The definition of Racism

David Jenkins

Racial tension has been rising in the United States and has only gotten worse during the 2016 election. This as been a key factor that divides people and has become obviously venomous.

A division that is noticeable is within those in academia on the definition of racism.

This is between the original definition and the social justice definition. The former being an idea or theory, and the latter being a power structure.

Both being simultaneously correct and in error.

Original Definition

According to the Webster dictionary, racism is a belief that race is the primary determinant of human traits and capacities and that racial differences produce an inherent superiority of a particular race.

This is an idea in other words it is metaphysical. This isn’t based on materialism.

This is a concept that can be held by anyone, whether being a person of color or not. Whites can discriminate against blacks and vice versa. Both actions would fall under this definition of racism.

There are those who have tossed out the original definition and embraced something different.

Social Justice definition

This definition isn’t really so much on the side of vocabulary, its more an axiom than anything else. The axiom being Prejudice + Power = Racism.

This is powerful when describing systemic oppression. It is here that racism is no longer just an ideological concept, but a thing that deals with materialism.

The word power is the key word here. It isn’t so much actions that are being defined here, its pointing toward power structures.

Jim Crow laws were a perfect example of this. This wasn’t just an individual view, it was a collective view.

Laws were put into place to bark at black americans where to sit and where not to sit in public places and transportation.

Those seats are what makes this form of racism no longer just an idea, but a material one; the power to take away certain goods based on the color of your skin.

Now, what makes this different than the former definition? One might ask. Well, not all races can be racist. Racism only comes from one side. Without the key component of power, it is merely just prejudice.

As you can see, these two are not only different in philosophy but also in the distinction of individualism and collectivism. The latter doesn’t just deal with individual racism, but it emphasizes on group power.

This can be problematic for a few reasons, one being that it doesn’t look at all racial discrimination as equally important.

Some are looked at as more devastating than the others.
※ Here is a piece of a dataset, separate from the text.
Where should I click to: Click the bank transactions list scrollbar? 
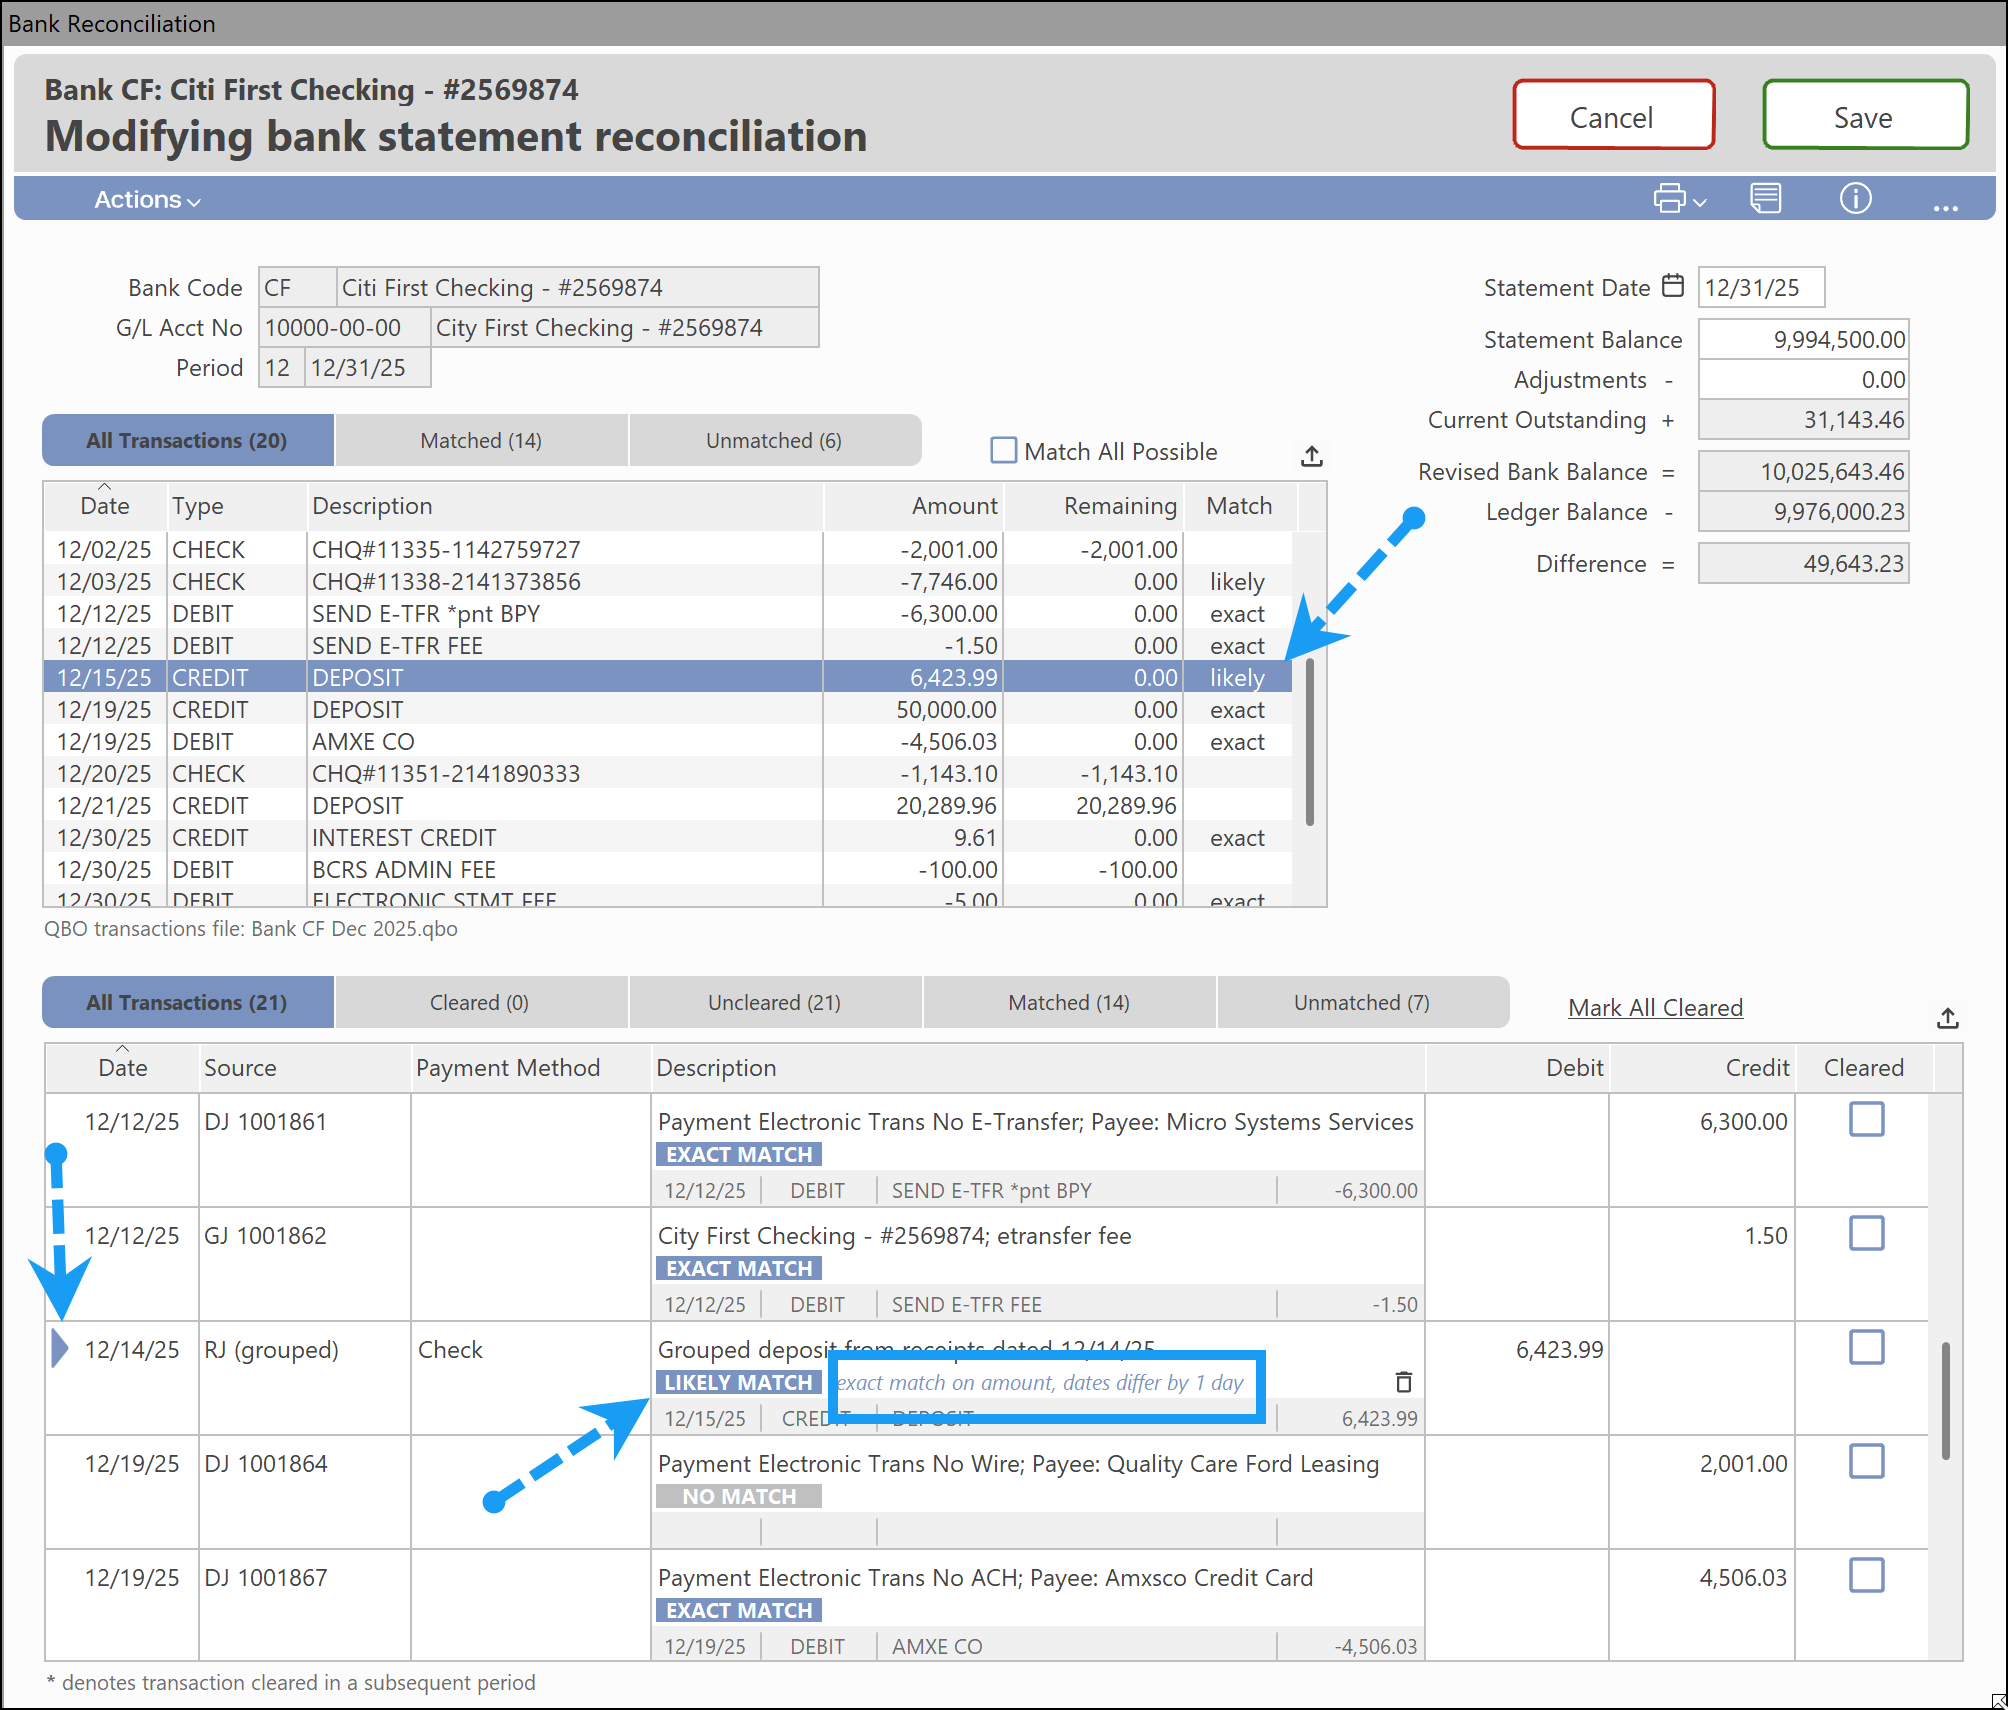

Another is that the definition assumes that one racial group or individual are the only ones who can posses power.

This is dangerous thinking.

It’s understandable that the original definition puts little to no emphasis on structural powers, which is important to point out and critique.

However, it is important to comprehend that racism is metaphysical first. Anyone can hold these bigoted ideas, but to hold them and have power is something different. One is racism and the other is systemic racism.

It’s highly essential to criticize the racial powers and have them abolished where ever they are.

If it’s assumed that only certain people can hold these powers due to skin color, then that very same power will never truly be abolished.

A fear of the reversal rather than the abolishment of that power doesn’t seem so irrational.